They’re calling Tyson Fury’s victory over Wladimir Klitschko one of the biggest upsets in the history of boxing but I’m not so sure.
Some have said it is the biggest upset since Muhammad Ali beat Sonny Liston but in my mind the biggest shock since that is Leon Spinks’ win over Ali, so there you go.
Fury went into it undefeated in 24 fights for one thing. Sure, some of the guys he’s beaten in the past aren’t necessarily big names but you can only take out what’s in front of you.
But what next for the new champ? David Haye has piped up, so has Deontay Wilder, but first there is the small matter of a rematch with Wlad.
I’ve heard a few people, the BBC for one, suggest the dethroned king could call time on his career at 39 and decide against using his rematch clause. I would be amazed if that happened.
Champions are not defined by how they win – everyone wins the same – they are defined by how they lose. Not my words, the words of Chris Eubank or a bastardised version of. Klitschko hadn’t lost for over a decade, he defended his titles over 20 times, he’s come back from defeats before and there is no way on this earth he’ll want to go out like that. No. Way.
What did Ali do when Spinks beat him? He went back and outclassed the rookie. I’m not saying that will happen here, nor am I comparing Fury to Spinks or Klitschko to Ali, but the former champ has the option of a second bite of the cherry and he’s going to take it.
My own theory is Wlad completely misjudged Fury, he didn’t expect those tactics, probably anticipated a fairly straightforward win and quite clearly he had no plan B. I thought he might try and work the body a bit but nope, he went upstairs every time and Fury was hip to that jive, constantly moving his head, ducking in and out of range and countering quickly and accurately. Few people predicted a points win for Fury, or that he’d even attempt to outbox the Ukrainian (I did incidentally, take a look at my preview…), and Klitschko himself seemed to expect the challenger to come out swinging.

▸ **PROBLEM DETAILS**: Repeat the passage of the Fury–Klitschko column from "Fury went into" up to and including "if that happened.", substituting "return fight" for "rematch".

▸ **DATA ENTRIES**:

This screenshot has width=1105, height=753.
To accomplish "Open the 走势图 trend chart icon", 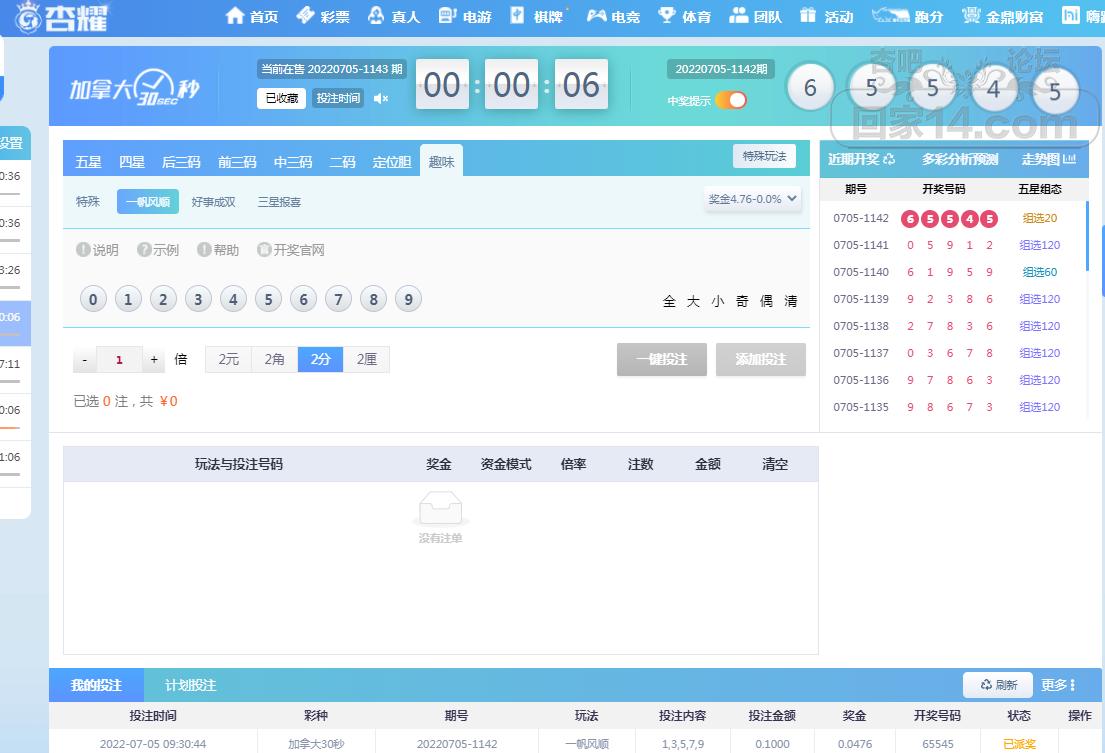I will [x=1069, y=159].

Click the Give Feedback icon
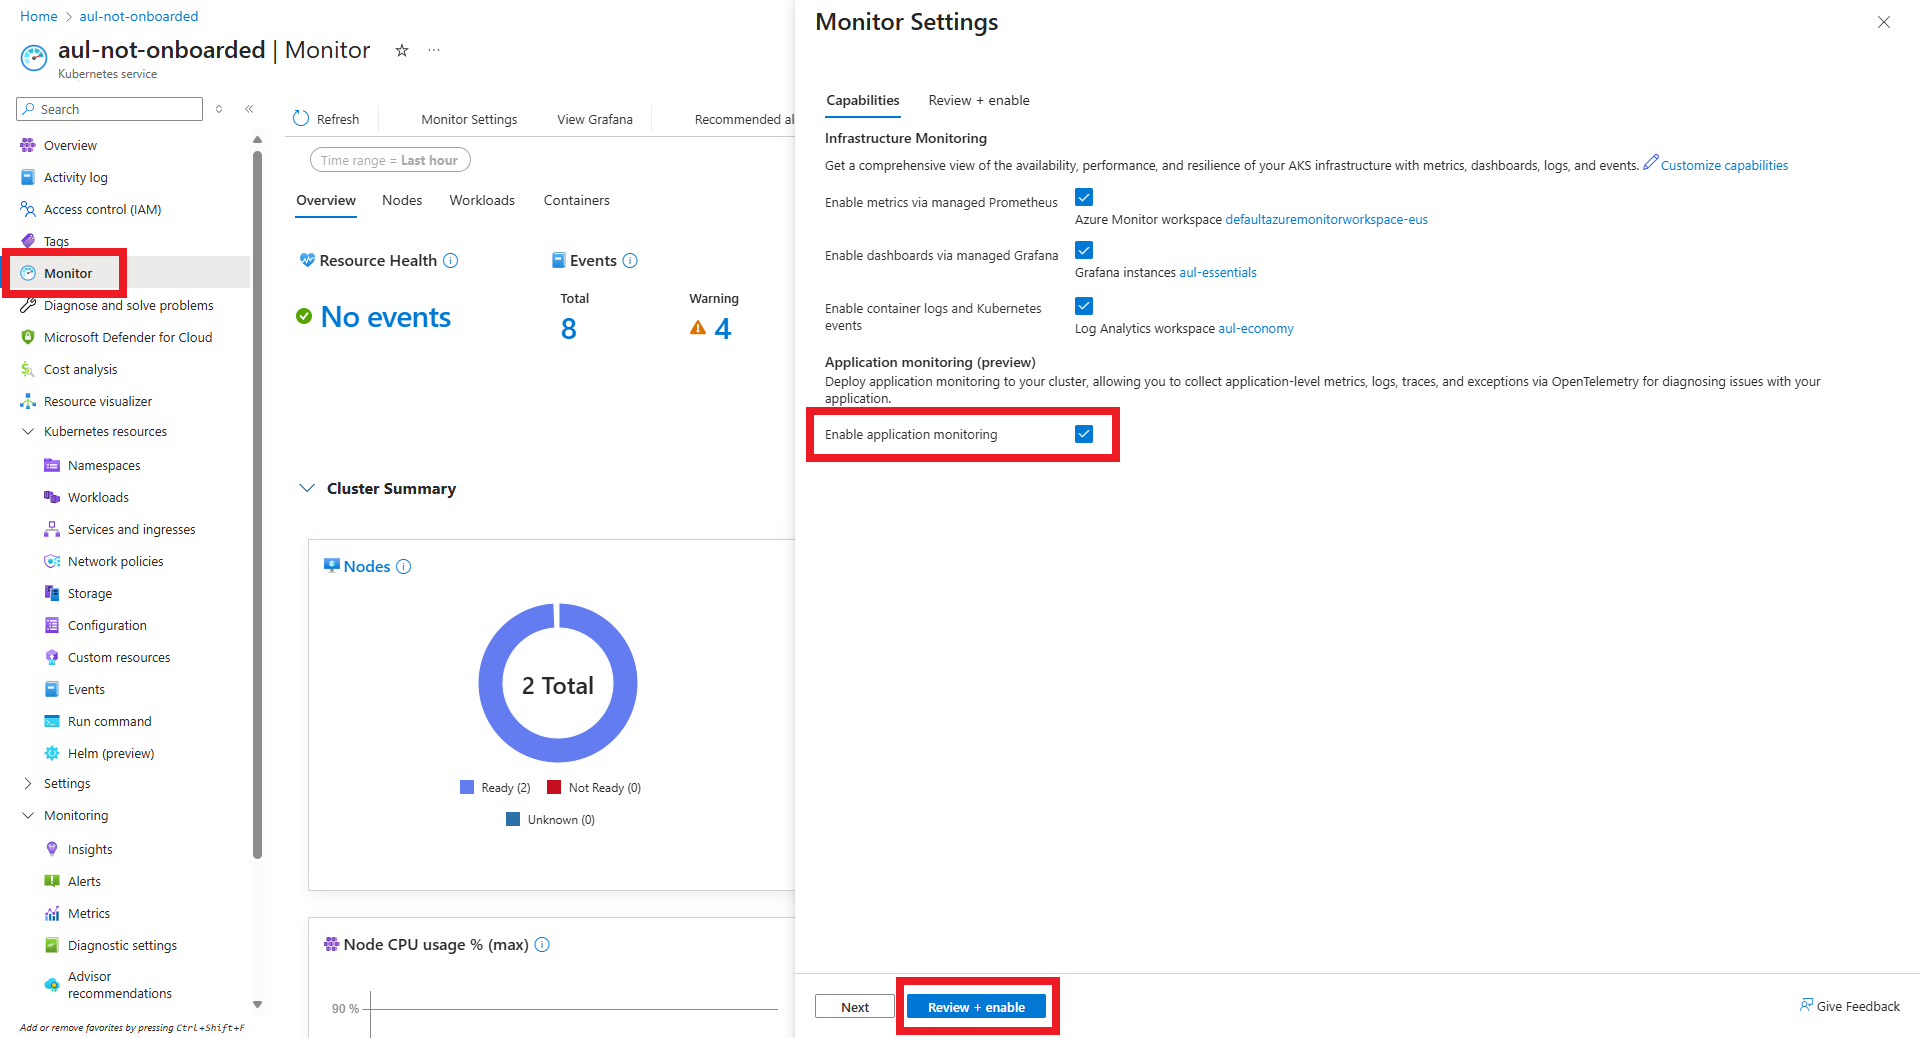(x=1806, y=1005)
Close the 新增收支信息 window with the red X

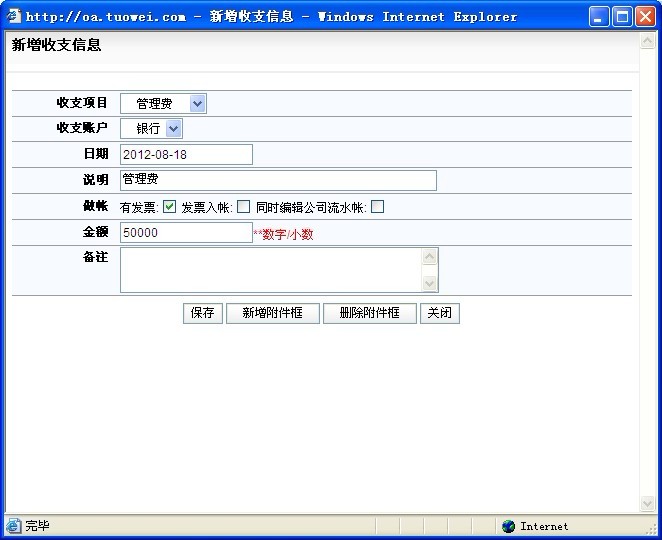[x=646, y=16]
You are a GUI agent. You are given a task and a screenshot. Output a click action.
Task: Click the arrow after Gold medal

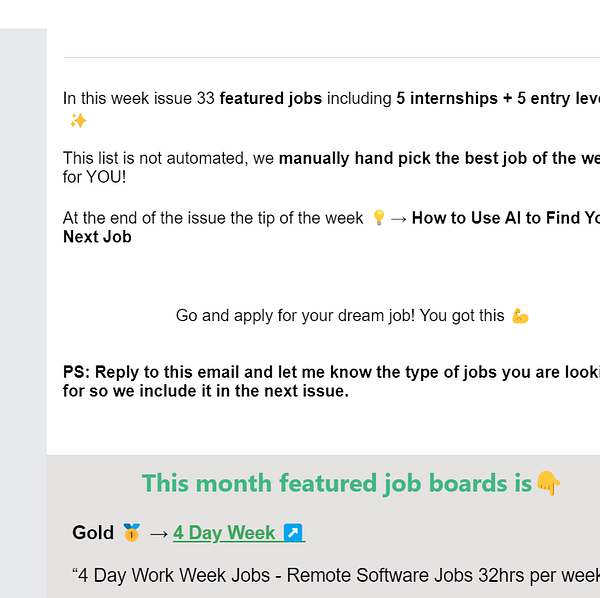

▸ **THE RESPONSE**:
Fury went into it undefeated in 24 fights for one thing. Sure, some of the guys he’s beaten in the past aren’t necessarily big names but you can only take out what’s in front of you.
But what next for the new champ? David Haye has piped up, so has Deontay Wilder, but first there is the small matter of a return fight with Wlad.
I’ve heard a few people, the BBC for one, suggest the dethroned king could call time on his career at 39 and decide against using his return fight clause. I would be amazed if that happened.